Dispersive detection of a charge qubit with a broadband high-impedance quantum-Hall plasmon resonator

TL;DR

This paper demonstrates dispersive detection of a charge qubit using a broadband high-impedance quantum-Hall plasmon resonator, leveraging topological edge modes to enhance cQED interactions and enable qubit spectroscopy.

Contribution

It introduces a novel high-impedance plasmon resonator based on quantum Hall edge modes for dispersive qubit detection, expanding the platform for cQED applications.

Findings

High-impedance quantum-Hall plasmon resonator enables dispersive qubit detection.

Broad bandwidth allows effective qubit spectroscopy.

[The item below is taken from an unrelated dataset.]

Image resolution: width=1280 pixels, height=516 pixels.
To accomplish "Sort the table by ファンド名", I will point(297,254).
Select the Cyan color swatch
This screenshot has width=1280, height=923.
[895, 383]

Topological edge modes facilitate enhanced light-matter interactions.

Abstract

Cavity quantum electrodynamics (cQED) provides strong light-matter interactions that can be used for manipulating and detecting quantum states. The interaction can be enhanced by increasing the resonator's impedance, while approaching the quantum impedance ($h/e^2$) remains challenging. Edge plasmons emergent as chiral bosonic modes in the quantum Hall channels provide high quantized impedance of $h/ \nu e^2$ that can exceed 10 k$\Omega$ for the Landau-level filling factor $\nu \leq 2$, well beyond the impedance of free space. Here, we apply such a high-impedance plasmon mode in a quantum-Hall plasmon resonator to demonstrate dispersive detection of a nearby charge qubit formed in a double quantum dot. The phase shift in microwave transmission through the plasmon resonator follows the dispersive shift associated with the qubit state in agreement with the cQED theory. The high impedance allows us to perform dispersive detection of qubit spectroscopy with a plasmon resonator having a broad bandwidth. Leveraging these topological edge modes, our results establish two-dimensional topological insulators as a new platform of cQED.